Der Westen muss sich nun mit Ägyptens Moslembrüdern arrangieren. Und sollte ihnen klare Bedingungen stellen.
So haben sich Wael Ghonim und seine weniger bekannten Mitstreiter von der liberalen „Tahrir-Platz-Jugend“ das Ergebnis ihrer Revolution nicht erträumt: Wenn heute das erste frei gewählte Parlament Ägyptens zusammentritt, nehmen Islamisten unterschiedlichen Härtegrads drei Viertel der Sitze ein. Das neue Ägypten trägt Vollbart.
Dies mag ungerecht sein: Die siegreichen Moslembrüder sprangen erst auf den Revolutionszug auf, als dieser bereits in voller Fahrt war und eine fürs Ancien Regime nicht mehr beherrschbare Dynamik hatte – aber so ist nun einmal Demokratie. Dass der komplizierte Wahlprozess in Summe länger als die Revolution gedauert hat, ist eine nette Fußnote.

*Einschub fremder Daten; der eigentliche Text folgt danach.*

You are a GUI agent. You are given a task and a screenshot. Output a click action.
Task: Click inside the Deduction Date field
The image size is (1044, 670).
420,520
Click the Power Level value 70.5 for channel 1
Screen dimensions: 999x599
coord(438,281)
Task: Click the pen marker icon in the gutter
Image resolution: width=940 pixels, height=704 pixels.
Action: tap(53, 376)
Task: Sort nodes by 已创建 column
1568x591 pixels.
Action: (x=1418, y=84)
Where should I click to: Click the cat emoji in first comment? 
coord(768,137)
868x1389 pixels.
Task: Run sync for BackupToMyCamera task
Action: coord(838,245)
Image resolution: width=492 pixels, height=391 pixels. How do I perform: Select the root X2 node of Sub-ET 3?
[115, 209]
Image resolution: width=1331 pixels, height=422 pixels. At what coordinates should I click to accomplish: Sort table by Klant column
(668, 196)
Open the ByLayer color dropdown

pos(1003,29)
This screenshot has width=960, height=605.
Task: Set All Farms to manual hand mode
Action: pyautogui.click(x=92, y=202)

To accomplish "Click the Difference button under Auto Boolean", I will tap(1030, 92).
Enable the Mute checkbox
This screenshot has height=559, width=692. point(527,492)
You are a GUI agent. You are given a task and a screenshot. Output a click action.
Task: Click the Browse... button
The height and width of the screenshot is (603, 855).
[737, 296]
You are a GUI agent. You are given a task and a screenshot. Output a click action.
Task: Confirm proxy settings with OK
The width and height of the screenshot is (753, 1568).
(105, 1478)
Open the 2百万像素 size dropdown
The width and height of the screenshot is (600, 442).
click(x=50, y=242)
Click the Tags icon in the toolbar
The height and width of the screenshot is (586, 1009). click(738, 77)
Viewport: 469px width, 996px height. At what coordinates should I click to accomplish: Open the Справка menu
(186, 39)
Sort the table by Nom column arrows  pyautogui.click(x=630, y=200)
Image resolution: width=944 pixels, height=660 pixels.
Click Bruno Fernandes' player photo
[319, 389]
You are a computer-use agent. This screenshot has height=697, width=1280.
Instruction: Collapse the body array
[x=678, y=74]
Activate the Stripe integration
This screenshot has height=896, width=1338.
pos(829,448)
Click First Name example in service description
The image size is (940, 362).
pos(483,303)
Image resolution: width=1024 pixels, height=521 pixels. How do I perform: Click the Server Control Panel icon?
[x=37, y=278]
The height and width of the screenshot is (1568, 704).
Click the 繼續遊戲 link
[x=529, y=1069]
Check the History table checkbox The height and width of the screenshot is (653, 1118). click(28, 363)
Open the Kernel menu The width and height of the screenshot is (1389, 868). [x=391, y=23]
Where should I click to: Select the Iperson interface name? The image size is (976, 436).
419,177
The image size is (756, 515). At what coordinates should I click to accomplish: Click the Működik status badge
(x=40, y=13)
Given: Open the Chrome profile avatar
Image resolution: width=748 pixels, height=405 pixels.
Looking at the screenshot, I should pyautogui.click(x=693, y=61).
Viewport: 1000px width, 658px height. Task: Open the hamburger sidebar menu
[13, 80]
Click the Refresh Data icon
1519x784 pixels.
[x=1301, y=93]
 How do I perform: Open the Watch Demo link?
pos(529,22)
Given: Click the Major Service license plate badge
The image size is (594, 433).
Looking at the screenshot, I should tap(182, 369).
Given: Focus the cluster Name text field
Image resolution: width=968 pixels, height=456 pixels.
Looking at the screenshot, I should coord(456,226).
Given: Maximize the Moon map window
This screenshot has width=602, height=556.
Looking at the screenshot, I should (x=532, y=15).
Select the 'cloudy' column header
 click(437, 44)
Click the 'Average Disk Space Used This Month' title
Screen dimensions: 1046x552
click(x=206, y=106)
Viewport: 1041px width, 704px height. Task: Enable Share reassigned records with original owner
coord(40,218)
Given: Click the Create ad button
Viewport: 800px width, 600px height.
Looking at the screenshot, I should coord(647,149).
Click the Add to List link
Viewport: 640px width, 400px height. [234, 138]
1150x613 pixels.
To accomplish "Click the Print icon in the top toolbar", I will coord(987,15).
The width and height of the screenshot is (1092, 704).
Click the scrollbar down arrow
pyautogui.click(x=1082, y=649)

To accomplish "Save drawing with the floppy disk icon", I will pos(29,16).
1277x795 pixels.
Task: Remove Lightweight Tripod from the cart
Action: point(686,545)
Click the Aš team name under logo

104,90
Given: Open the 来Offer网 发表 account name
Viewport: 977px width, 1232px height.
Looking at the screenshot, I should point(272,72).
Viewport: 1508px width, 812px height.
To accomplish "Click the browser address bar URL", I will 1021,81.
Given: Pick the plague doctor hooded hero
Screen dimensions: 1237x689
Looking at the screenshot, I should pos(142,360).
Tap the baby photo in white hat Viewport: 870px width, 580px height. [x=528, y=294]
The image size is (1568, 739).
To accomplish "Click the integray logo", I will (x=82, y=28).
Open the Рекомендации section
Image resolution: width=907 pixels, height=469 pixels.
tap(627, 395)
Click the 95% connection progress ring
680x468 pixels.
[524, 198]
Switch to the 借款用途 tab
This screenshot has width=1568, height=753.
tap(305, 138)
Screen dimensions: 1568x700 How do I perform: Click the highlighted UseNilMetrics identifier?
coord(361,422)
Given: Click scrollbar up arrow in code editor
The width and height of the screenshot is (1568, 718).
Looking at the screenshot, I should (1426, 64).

Als Erstes ist daher festzuhalten: Dass diese Wahl so glatt über die Bühne gegangen ist, ist ein Riesenerfolg. Die Ägypter können stolz darauf sein.
Über das Ergebnis mag man im Westen die Nase rümpfen, akzeptieren muss man es, um die Glaubwürdigkeit halbwegs wiederherzustellen, die durch jahrzehntelanges Füttern des Mubarak-Regimes genug gelitten hat. Den Sieg der Islamisten zu verdammen wäre genauso kontraproduktiv, wie in die Verharmlosungsfalle zu tappen. Denn speziell was Frauenrechte und eine Trennung von Staat und Religion (bei zehn Prozent Christen eigentlich eine Frage der Staatsräson) anbelangt, wird man den Moslembrüdern genau auf die Finger schauen müssen.
Ihnen wird klar sein, dass sie auf Hilfe des Westens bei der Bewältigung der enormen wirtschaftlichen und sozialen Probleme schwerlich verzichten können. Und dem Westen sollte klar sein, dass er diese Hilfe an Bedingungen knüpfen muss. Man mag es Erpressung nennen – klug ist es allemal.